There was a man who had a broken heart. It was so broken that it had shattered into hundreds of small pieces. It was much like smashing a head of iceberg lettuce that had been dipped in liquid nitrogen. Except that the pieces of his broken heart lodged themselves into his belly. His belly was very big because he drank lots of beer. He drank lots of beer because he had a broken heart. He read an ad in the Village Voice, he lived in Manhattan, that touted a doctor in Guadalajara, Mexico who claimed he could replace broken hearts with piñatas. First, the man had to have the pieces of his broken heart removed. It took seven women seven hours to extract the pieces of the man’s broken heart. The women used steel tweezers and a Hoover vacuum cleaner.
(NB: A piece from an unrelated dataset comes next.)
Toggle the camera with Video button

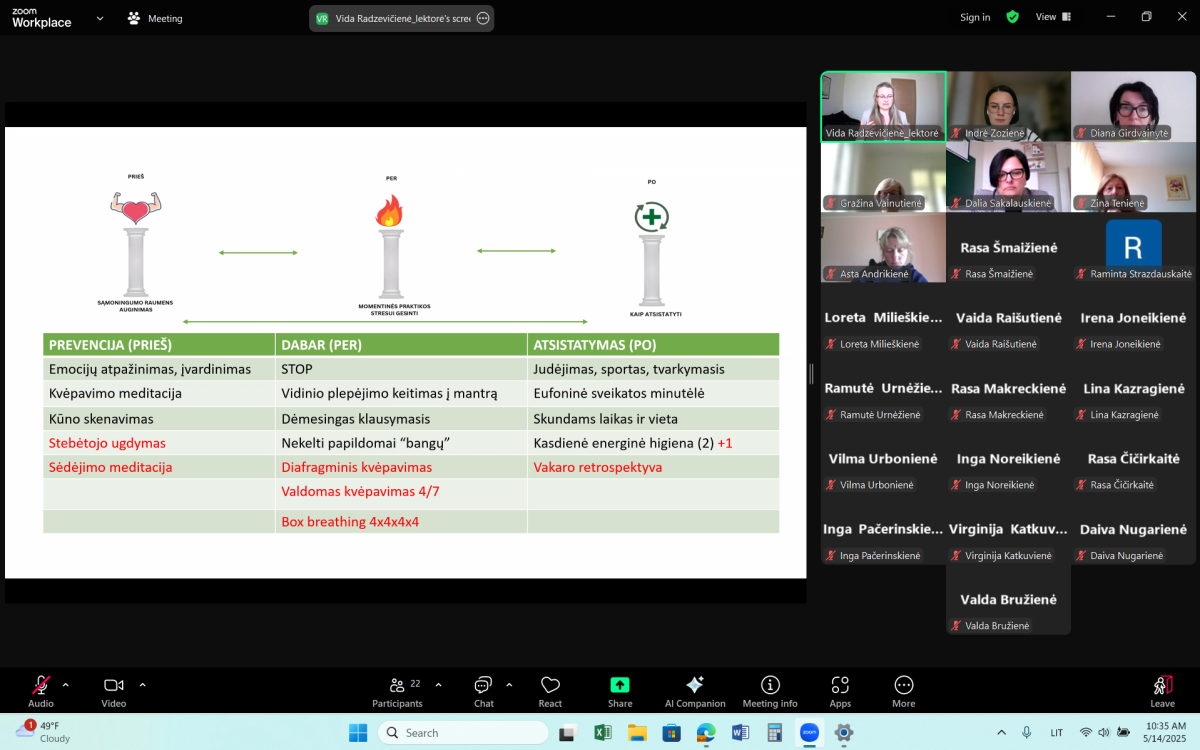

The doctor, who also sold handwoven baskets to tourists, replaced the man’s heart with a very colorful piñata. The piñata was painted with the most electric reds, yellows, and blues. The piñata looked like a parrot. The man believed that the piñata that replaced his broken heart was a gift from God. He knew it was very fragile. But he was comforted by the single fact that if anyone ever broke his heart again it would explode with trinkets, baubles, candies. He was comforted by this single fact that his heart would break in the most wonderful of wonderful ways.

  *     *     *

This poem was originally published in The New Orleans Review.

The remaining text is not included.